Bab 34

41 15 0
                                    

"Dia punya alasan mengatakan itu. Kau harus mempercayai aku. Kenyataannya tidak seperti yang kau bayangkan," ujar Mrs. Park padaku sambil mengisak, saat kami berada di lorong luar kamar Yoochun.

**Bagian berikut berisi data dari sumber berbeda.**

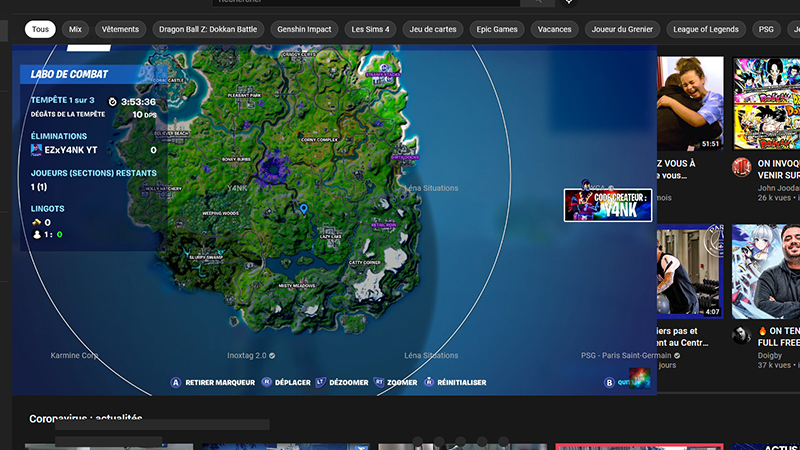Select the Tous filter chip
800x450 pixels.
tap(40, 29)
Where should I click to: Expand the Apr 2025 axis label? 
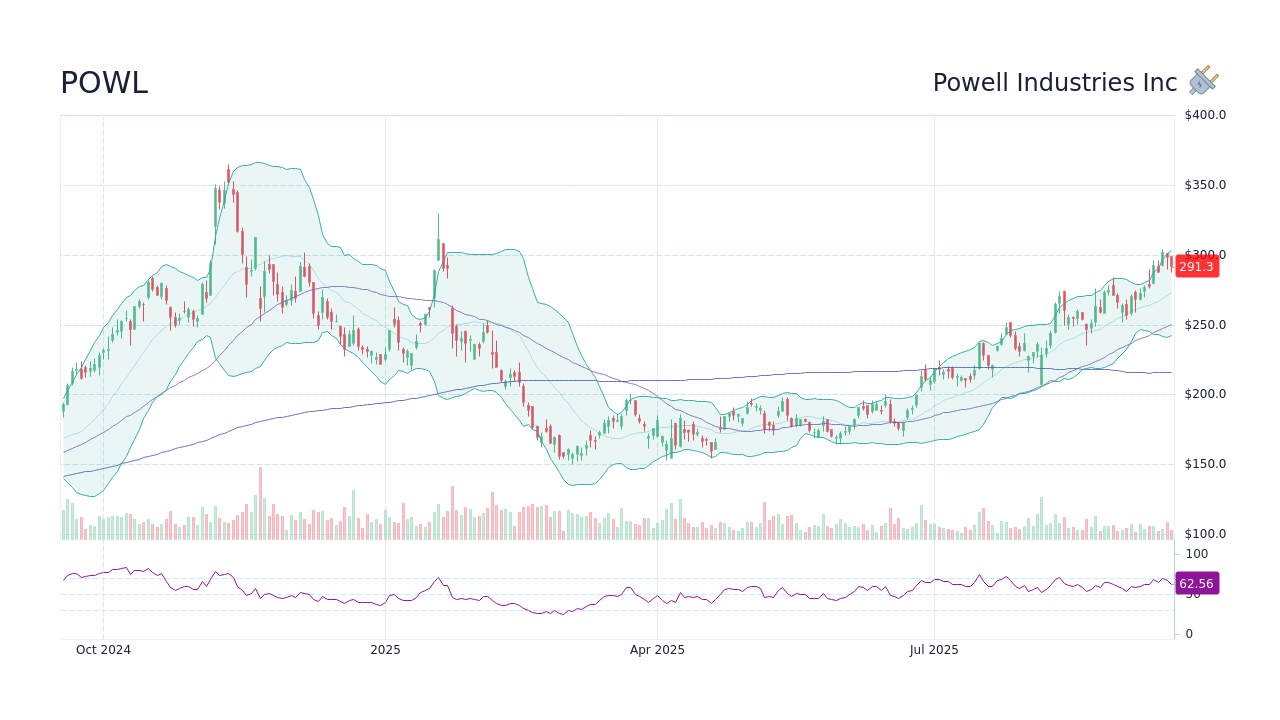[x=658, y=649]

"Kita harus bicara, dan Anda harus betul-betul jujur padaku," ujarku. Namun kami tidak mendapatkan peluang itu pada saat itu—dokter yang merawat Yoochun tampak berjalan ke arah kami.

"So Eun, aku akan meneleponmu besok," janji Mrs. Park. "Aku sedang bingung sekali saat ini." Sambil menggeleng dan memutar tubuhnya, Mrs. Park berusaha mengembalikan kendali dirinya.

Aku kembali ke tempat penginapan itu sambil menyetir secara otomatis. Mungkinkah selama ini aku keliru? Apakah Yoo Ah In—dan seluruh keluarganya—benar-benar telah menjadi korban kekeliruan dalam proses penegakan keadilan?

Dia memelintir lenganku... Dia menyelinap di belakangku dan menghajar leherku... Dia bilang, "Aku menghajar Cha sampai mati, dan rasanya bukan main."

Reaksi Yoochun menanggapi serangan verbal pengurus rumah tangga Mrs. Yoo adalah melukai dirinya sendiri, dan bukan orang lain.

Aku tidak percaya Yoochun yang membunuh Min Young, namun aku yakin sekian tahun yang lalu Mrs. Park pernah membuatnya tidak mengatakan sesuatu yang ia ketahui.

Liontin itu.

Saat memasuki pelataran parkir tempat penginapan, aku dilanda perasaan tidak enak, menanggapi ironi yang sedang kuhadapi. Tak seorang pun, benar-benar tak seorang pun mempercayai Yoo Ah In pernah memberikan liontin pada Min Young, dan Min Young mengenakannya pada malam ia meninggal.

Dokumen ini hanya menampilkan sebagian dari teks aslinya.